I posted a couple of times maybe about my issues with DC and custody and my parents. I normally post under another name but made this one to post about the issues with DC because I don't feel comfortable posting under my regular username. For those who don't remember (and probably no one will since I rarely posted about it anyway) the run-down on DC is this: my parents called CPS on us (I will be truthful, it wasn't ALL for vindictive reasons, it was partially because at the time my bipolar was out of control), they did a terrible job and due to miscommunication gave my parents temporary custody, I gave up (it just fueled the bipolar) and things got worse. I got kicked out of my parents house, blah blah blah. Things have started to get better, but again due to lack of communication, I got more screwed by CPS and have lost custody of DC and can't legally fight it for year from that court date, though I have since acquired a lawyer and found some things that weren't in various papers I signed, etc etc etc. Anyway, so I may still not be able to fight until a year, or it may not be wise to do so, but that year comes up in September so I'll do what I can and see how things go. Now I KNOW that I will get DC back by September, if not before then.
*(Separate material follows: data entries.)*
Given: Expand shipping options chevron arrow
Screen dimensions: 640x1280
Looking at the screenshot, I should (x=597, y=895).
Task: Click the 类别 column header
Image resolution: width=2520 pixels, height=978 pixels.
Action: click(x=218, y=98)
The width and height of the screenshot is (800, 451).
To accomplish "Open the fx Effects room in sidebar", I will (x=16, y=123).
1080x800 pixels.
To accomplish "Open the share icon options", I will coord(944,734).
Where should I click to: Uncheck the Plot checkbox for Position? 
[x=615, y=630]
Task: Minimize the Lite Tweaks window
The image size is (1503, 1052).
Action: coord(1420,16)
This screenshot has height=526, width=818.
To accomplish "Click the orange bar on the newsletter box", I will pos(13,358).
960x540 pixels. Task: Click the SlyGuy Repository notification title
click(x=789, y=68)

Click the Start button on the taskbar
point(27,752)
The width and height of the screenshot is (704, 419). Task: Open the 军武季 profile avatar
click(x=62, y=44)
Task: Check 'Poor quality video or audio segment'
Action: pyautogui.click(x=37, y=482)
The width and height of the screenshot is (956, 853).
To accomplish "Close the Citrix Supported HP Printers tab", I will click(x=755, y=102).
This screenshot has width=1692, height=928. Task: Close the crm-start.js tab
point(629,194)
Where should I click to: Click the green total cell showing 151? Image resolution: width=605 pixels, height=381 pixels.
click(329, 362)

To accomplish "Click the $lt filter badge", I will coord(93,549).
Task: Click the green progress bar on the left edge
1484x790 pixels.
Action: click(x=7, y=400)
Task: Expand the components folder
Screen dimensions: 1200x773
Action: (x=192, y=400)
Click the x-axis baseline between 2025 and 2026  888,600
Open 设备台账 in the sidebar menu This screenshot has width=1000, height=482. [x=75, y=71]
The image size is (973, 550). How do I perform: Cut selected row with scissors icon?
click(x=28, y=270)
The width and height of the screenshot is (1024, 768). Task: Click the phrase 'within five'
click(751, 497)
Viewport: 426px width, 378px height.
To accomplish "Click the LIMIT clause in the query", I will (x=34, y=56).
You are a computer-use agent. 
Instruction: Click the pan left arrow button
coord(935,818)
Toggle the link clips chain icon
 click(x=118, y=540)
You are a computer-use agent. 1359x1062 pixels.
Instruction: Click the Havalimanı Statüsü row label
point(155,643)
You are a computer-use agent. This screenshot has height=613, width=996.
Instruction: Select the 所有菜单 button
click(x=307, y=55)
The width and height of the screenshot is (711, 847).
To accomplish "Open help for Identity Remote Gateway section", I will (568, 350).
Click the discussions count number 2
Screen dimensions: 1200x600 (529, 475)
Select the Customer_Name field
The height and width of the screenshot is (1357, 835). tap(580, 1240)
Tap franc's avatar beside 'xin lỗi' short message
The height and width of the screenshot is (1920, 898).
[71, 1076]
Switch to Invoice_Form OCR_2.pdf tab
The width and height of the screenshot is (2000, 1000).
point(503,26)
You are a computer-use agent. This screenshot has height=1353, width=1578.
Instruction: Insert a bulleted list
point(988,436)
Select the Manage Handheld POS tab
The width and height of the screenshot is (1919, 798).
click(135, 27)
But here is why I'm posting here. And, please, do not flame me. Do not judge me straight out as a terrible person or selfish or anything, at least not without remembering that being in that situation is completely different from saying what you would do (because, trust me, I never thought it would be like that until I went through it). You are free to post your thoughts (negative, positive or neutral), I just need to get this out in a place where I feel I am most likely to have understanding women to talk to. If you can't deal with this post, then please just leave. I'm warning you now.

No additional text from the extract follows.